Collected data entries:
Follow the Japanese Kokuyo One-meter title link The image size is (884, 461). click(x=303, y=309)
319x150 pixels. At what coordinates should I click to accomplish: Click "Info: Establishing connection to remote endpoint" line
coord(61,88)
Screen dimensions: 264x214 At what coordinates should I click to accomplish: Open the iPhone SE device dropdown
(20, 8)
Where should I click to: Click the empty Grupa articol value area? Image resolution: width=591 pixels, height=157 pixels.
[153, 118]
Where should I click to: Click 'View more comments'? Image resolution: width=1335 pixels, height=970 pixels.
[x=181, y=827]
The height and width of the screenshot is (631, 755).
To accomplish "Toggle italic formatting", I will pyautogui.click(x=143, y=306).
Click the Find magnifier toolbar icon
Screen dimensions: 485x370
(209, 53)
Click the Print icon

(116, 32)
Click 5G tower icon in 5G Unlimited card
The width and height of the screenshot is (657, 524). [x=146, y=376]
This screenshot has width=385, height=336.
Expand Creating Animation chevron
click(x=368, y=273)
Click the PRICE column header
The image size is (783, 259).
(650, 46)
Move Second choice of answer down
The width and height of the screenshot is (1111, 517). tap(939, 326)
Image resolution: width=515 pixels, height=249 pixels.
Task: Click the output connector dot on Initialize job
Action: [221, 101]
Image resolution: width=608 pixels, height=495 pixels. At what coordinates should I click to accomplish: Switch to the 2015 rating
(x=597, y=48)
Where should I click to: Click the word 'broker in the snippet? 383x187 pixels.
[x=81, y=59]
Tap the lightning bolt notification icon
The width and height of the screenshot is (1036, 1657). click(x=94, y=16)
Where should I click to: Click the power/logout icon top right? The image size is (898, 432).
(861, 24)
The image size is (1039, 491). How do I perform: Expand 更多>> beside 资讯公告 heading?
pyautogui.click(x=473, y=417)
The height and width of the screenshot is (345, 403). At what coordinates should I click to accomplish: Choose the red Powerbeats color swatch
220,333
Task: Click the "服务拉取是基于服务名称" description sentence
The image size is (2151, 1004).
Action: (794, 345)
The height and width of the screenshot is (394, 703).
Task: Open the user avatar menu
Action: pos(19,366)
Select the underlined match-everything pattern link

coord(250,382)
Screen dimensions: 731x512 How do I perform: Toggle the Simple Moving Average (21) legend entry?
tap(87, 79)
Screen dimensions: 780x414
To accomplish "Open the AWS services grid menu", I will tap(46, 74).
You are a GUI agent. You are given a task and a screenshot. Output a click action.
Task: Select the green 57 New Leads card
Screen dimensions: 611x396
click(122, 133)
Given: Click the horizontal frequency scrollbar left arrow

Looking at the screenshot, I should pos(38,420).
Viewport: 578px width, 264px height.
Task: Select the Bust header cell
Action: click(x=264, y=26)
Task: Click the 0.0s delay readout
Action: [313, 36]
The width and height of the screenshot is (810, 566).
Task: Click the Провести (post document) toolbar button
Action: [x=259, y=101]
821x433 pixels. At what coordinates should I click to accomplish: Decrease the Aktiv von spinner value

TO DO> Copy every line of the data that carries the word "will".

TASK SOLUTION>
To accomplish "Toggle italic formatting", I will pyautogui.click(x=143, y=306).
To accomplish "Open the AWS services grid menu", I will tap(46, 74).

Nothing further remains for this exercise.